= Supplied data =
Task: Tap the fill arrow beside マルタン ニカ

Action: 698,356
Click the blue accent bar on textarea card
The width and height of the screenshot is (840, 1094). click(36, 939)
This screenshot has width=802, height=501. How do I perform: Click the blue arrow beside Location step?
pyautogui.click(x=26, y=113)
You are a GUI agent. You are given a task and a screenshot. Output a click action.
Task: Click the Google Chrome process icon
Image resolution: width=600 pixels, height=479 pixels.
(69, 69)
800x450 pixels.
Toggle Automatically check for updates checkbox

...

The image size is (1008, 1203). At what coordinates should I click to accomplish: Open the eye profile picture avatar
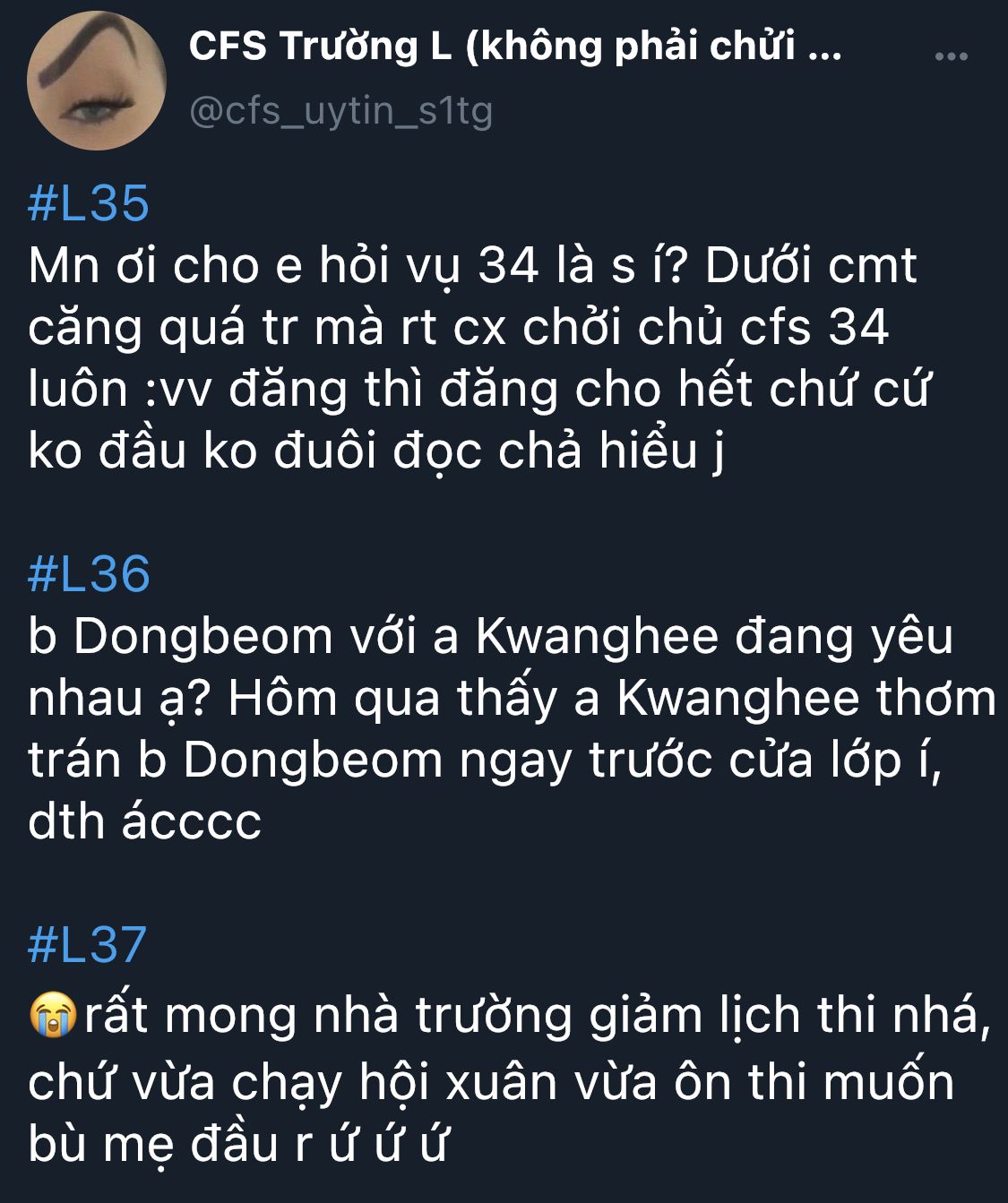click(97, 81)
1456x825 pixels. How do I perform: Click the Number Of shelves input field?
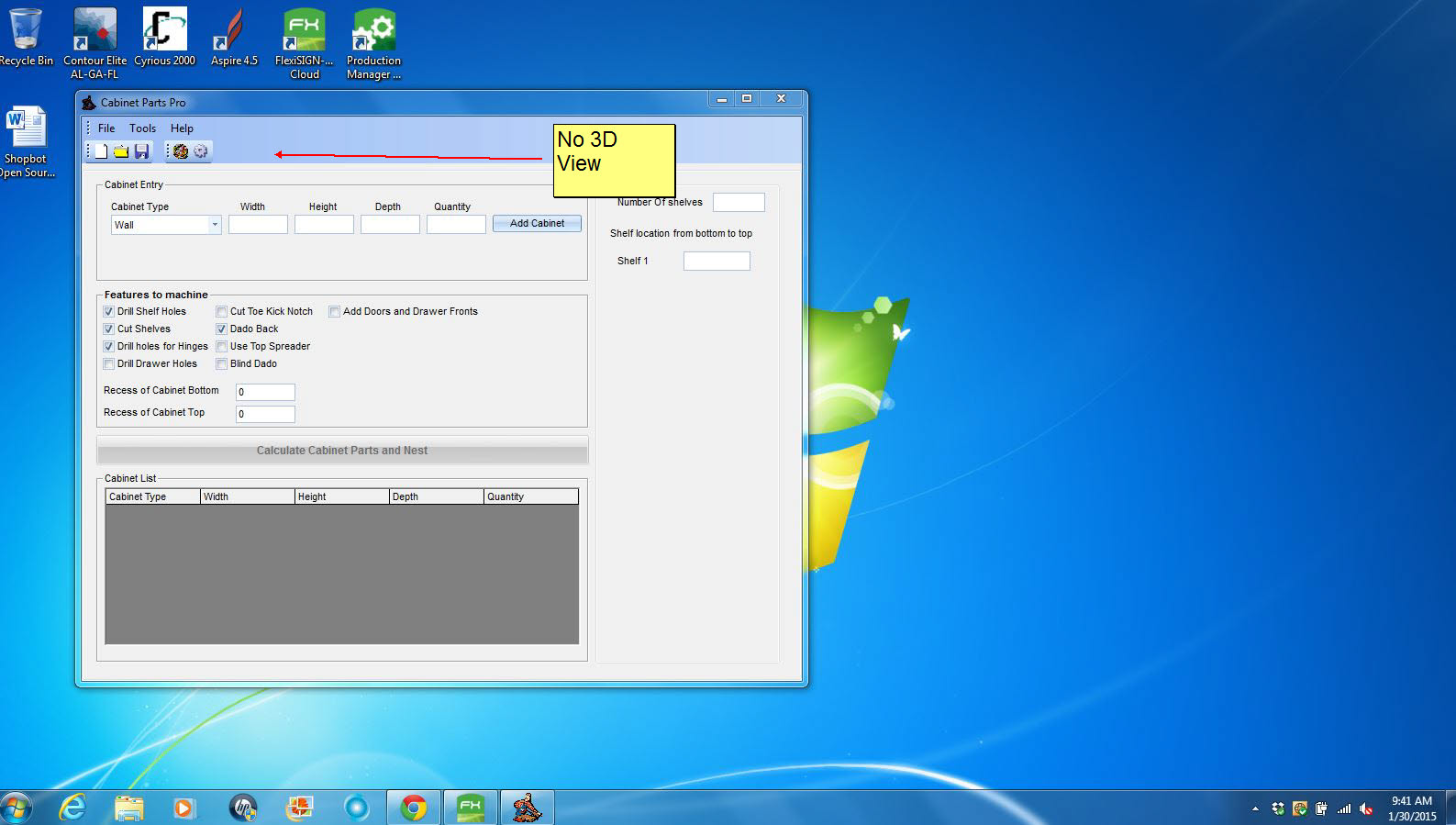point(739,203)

---

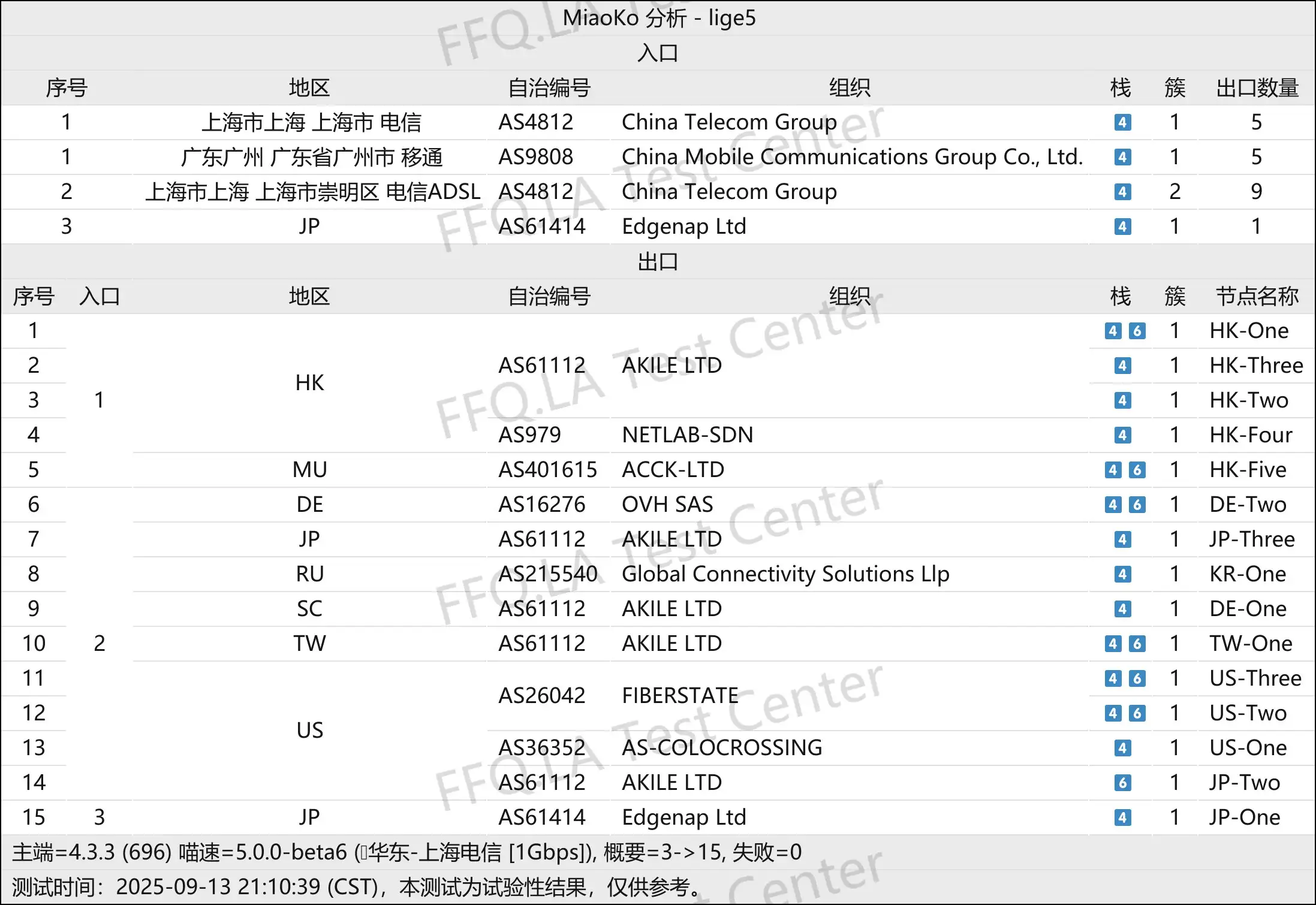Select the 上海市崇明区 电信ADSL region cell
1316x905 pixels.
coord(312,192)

= What the task requires =
Copy the data word for word, starting with the line that contains "Select the 上海市崇明区 电信ADSL region cell" and going on through the line that contains "coord(312,192)". Leave the pictures out of your answer.

= Exercise response =
Select the 上海市崇明区 电信ADSL region cell
1316x905 pixels.
coord(312,192)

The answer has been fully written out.